SWIFT demands action from members as threat of cyberheists looms large
SWIFT demands action from members as threat of cyberheists looms large

Under siege from hackers looking to steal hundreds of millions from its user base, the financial messaging services provider known as SWIFT has been pressuring, cajoling and even threatening its member banks to deploy better defenses and share cyber intelligence.

With a corporate customer base that includes banks in developing countries with inferior cyber defense practices, the Belgium-based cooperative knows it can't afford to be passive. Like a protective mother, SWIFT intends to make sure that its users take their medicine – because it knows what's best for them.

SWIFT Rallies its Customer Base

Known in full as the Society for Worldwide Interbank Financial Telecommunication, SWIFT adopted its newly aggressive cybersecurity posture shortly after an infamous February 2016 cyberheist in which hackers brazenly scored $81 million by impersonating Bangladesh's central bank on the financial messaging system and then fraudulently requesting money transfers from the U.S. Federal Reserve to accounts in the Philippines and Sri Lanka.

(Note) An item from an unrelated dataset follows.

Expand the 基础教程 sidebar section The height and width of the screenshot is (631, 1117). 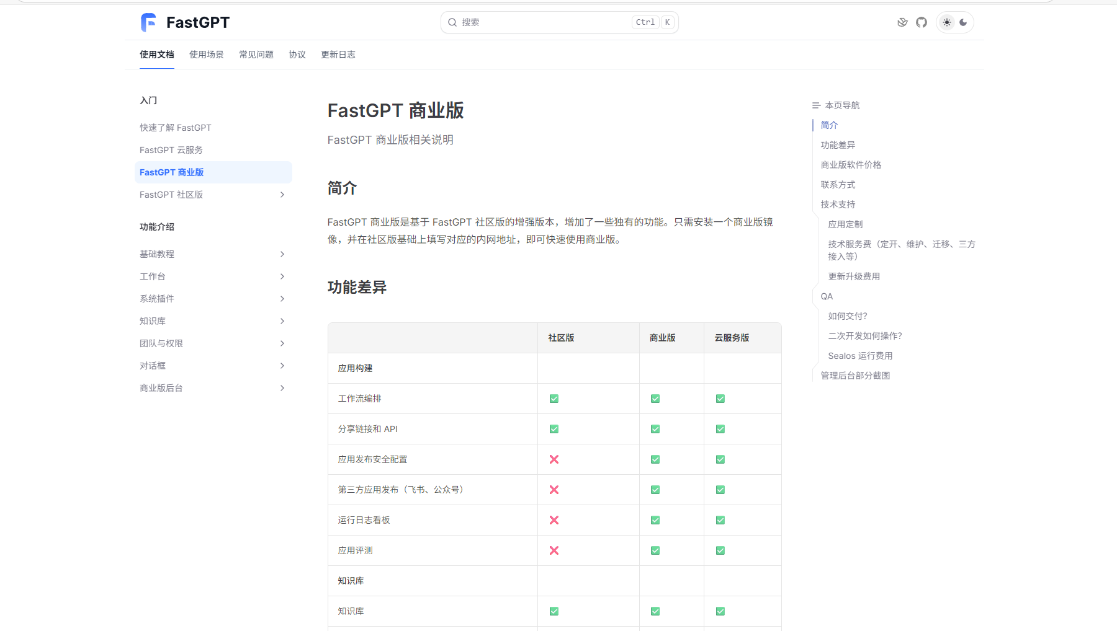282,254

In the months that followed, a series of similar attacks came to light, as cybercrooks prominently targeted additional banks in locations ranging from Ecuador to Vietnam. Although the SWIFT system itself was not hacked in these cases, there was a common thread: attackers abused the service provider's operations by compromising its member banks and stealing their SWIFT credentials.

This prompted SWIFT in May 2016 to launch a Customer Security Program (CSP) designed to get members to comply with recommended cybersecurity guidelines, practice two-factor authentication, and adopt updated SWIFT software featuring integrity verification and alert capabilities. The program also led to the formation of a Customer Security Intelligence team that encourages member banks to share information on threats and possible network intrusions.

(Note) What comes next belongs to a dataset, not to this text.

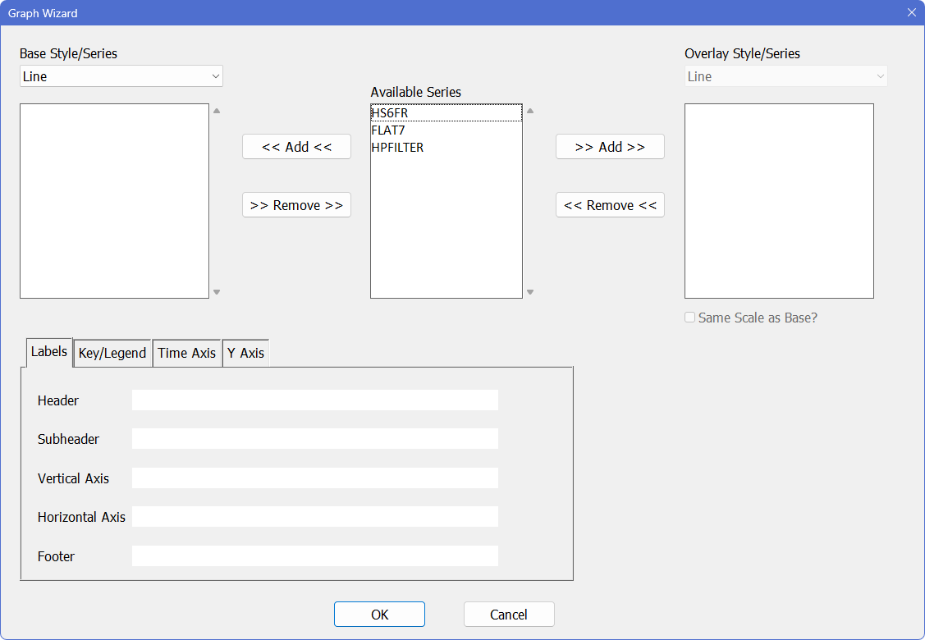Open the Time Axis tab
Screen dimensions: 925x640
[x=186, y=353]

SWIFT officials, for their part, appear to be cautiously optimistic that their efforts have staved off additional thefts.

“The proactive intelligence-gathering and forensic work being undertaken by our Customer Security Intelligence team, as well as customers' active use of our Indicators of Compromise (IOCs) and their deployment of our latest software updates… [and] the heightened customer vigilance and improved information flow between customers and SWIFT have all contributed to frustrating recent attack efforts,” said Stephen Gilderdale, managing director at SWIFT, and head of its Customer Security Program.

“Fortunately, a good number of recent attacks have been ultimately thwarted,” Gilderdale continued in an interview with SC Media. “In a few instances the correspondents have observed and stopped suspicious messages; in others, the attacks have been identified and the frauds ultimately prevented as a direct result of measures introduced through the CSP.”

In July 2016, SWIFT hired the UK-based defense and security company BAE Systems and the Netherlands-based cybersecurity services provider Fox-IT to support its Customer Security Intelligence Team initiative.

“As a result of this [Customer Security] Program, and potentially also in part because of the noise around… financial sector cyber risks, we have seen an uptick in the cyber defense measures being taken by the financial industry,” said Christof Geirnaert, cybersecurity specialist at Fox-IT, in an interview with SC Media. “We note that they are especially focused on determining whether they are really in control rather than just simply compliant.”

If true, then this is no small breakthrough, especially when considering the cumulative effect each successive cyberheist attempt has had on SWIFT and its customers.

“I believe that there has been an impact [on] confidence in SWIFT and their inability to take prompt and effective action to cyber-attacks,” said Patricia Hines, a corporate banking senior analyst at Celent, a research and consulting firm specializing in IT in the global financial services industry.

Moreover, “It seems likely that the original malware has been shared among other malicious actors, and without a significant change to the underlying SWIFT programming code base, that malware will continue to be effective,” Hines continued, in an interview with SC Media.